The Nolan catalog is one filled with tormented professionals, technicians and artists; ones who either pursue some kind of tangible, magnificent wonder through logic, technology or craftsmanship and are subsequently swallowed by their own contraptions or achieve some sort of compromised catharsis through them. As a filmmaker, mechanized construction and theory has always been the motivating factor for him: whether it’s Guy Pearce’s Leonard in Memento reshaping his own reality and narrative through image manipulation (that Nolan accentuates via his own visual trickery and editing), or the thornier labyrinthian theatricality of The Prestige which cages genuinely gruesome, disturbing ideas of the perverse, unromantic levels of obsession and commitment to industry progress and showmanship (a craft worth not just dying for, but sacrificing your loved ones and breaking the laws of nature and science for!), or his more forgiving and hopeful variations on similar themes in Inception and Interstellar which still have tragic consequences (especially familial ones: so much of his filmography is losing time with loved ones like Cobb’s fugitive purgatory existence he wanders like a dream or Coop’s decades of gravitational time dilation shot in simple home videos and McConaughey’s tragic reaction shots) baked into them and world-changing implications but see genuine beauty and majesty in the technological pursuit of something conceptual and beyond our personal lives.

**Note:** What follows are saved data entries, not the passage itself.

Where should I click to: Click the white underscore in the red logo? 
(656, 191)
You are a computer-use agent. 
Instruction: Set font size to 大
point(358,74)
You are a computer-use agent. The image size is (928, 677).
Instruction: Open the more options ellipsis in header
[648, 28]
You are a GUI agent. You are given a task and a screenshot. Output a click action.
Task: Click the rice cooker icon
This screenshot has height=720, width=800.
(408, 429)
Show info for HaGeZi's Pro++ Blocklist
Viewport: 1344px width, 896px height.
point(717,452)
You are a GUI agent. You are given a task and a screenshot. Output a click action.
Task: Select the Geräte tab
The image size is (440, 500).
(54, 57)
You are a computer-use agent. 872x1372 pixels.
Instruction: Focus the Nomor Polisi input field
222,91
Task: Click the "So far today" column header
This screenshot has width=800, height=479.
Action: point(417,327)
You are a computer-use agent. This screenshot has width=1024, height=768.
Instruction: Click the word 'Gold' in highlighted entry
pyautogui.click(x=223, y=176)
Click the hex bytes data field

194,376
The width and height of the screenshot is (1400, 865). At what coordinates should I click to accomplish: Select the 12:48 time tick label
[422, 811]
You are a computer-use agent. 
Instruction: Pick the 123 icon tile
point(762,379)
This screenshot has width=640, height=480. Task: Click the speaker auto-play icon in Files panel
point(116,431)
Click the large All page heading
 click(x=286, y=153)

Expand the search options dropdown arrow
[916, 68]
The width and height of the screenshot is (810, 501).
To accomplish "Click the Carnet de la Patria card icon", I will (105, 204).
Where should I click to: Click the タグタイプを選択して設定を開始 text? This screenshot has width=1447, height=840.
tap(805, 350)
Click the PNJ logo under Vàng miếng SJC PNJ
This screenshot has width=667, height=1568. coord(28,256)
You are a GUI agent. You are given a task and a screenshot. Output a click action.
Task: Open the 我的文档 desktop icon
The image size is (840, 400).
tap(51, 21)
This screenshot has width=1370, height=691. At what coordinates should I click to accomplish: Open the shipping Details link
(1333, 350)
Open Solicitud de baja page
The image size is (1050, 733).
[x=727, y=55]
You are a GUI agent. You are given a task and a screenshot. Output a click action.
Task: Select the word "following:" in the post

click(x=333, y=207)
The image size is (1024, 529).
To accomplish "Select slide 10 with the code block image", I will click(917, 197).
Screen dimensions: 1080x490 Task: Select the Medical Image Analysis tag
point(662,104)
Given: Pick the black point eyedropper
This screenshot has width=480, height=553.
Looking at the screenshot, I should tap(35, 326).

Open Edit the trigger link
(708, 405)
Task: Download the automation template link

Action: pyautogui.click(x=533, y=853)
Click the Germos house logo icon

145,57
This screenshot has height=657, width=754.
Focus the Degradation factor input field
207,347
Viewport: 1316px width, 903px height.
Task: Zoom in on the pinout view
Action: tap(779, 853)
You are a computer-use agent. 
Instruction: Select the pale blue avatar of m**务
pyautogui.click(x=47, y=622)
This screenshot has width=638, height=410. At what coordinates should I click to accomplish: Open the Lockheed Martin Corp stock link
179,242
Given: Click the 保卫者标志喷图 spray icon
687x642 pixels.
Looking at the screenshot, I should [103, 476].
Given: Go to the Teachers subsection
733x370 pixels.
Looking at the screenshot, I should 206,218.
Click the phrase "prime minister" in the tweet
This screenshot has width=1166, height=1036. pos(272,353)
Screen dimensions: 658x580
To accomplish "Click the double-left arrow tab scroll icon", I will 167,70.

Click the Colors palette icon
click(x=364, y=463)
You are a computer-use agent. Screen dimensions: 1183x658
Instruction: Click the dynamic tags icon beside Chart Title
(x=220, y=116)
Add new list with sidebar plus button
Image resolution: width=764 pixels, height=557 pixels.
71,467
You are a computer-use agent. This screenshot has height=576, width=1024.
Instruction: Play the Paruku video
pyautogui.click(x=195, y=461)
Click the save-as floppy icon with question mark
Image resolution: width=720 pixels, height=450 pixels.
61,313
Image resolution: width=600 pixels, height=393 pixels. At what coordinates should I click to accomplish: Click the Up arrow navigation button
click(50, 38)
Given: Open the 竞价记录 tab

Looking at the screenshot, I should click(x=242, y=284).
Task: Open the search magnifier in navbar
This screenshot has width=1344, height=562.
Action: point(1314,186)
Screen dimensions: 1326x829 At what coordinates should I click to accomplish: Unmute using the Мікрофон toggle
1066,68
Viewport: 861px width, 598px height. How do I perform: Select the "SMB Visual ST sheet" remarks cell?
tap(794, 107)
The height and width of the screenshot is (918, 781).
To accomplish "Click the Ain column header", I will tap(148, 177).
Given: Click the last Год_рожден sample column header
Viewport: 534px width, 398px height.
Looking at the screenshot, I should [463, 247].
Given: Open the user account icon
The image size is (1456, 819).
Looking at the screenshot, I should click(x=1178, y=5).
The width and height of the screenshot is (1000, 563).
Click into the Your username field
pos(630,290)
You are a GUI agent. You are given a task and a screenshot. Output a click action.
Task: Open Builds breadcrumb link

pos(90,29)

So, it does seem like it was only a matter of time before the “father of the atomic bomb” J. Robert Oppenheimer—a living, breathing tortured contradiction who symbolizes the excitement of scientific creativity and left-wing academia being poisonously corrupted by petty political gamesmanship and horrifying military-industrial complex might—was added to the rotation of intelligent, ambitious, conflicted Nolan protagonists; I joked before watching it that he must’ve been stoked to find out the man he wants to make a biopic about already had a girlfriend who killed herself (or is that brief flash of black gloves meant to be his paranoia about an anti-communist government agent?) pre-written into the narrative for him to use as a traumatic ghost, but was genuinely astonished he went as far as to include horny detail about her inspiring his mythologized quoting of the Bhagavad Gita... The wait for a Nolan sex scene(s) was long and worth it. But before we get too bogged down in detail—and this is so densely packed with biographical material from Kai Bird and Martin J. Sherwin’s American Prometheus and fired at us at such a propulsive pace it was easy on first viewing to get a bit lost in it—let me first just say this is a complete miracle of clockwork precision structure and grim Doomsday annihilation momentum.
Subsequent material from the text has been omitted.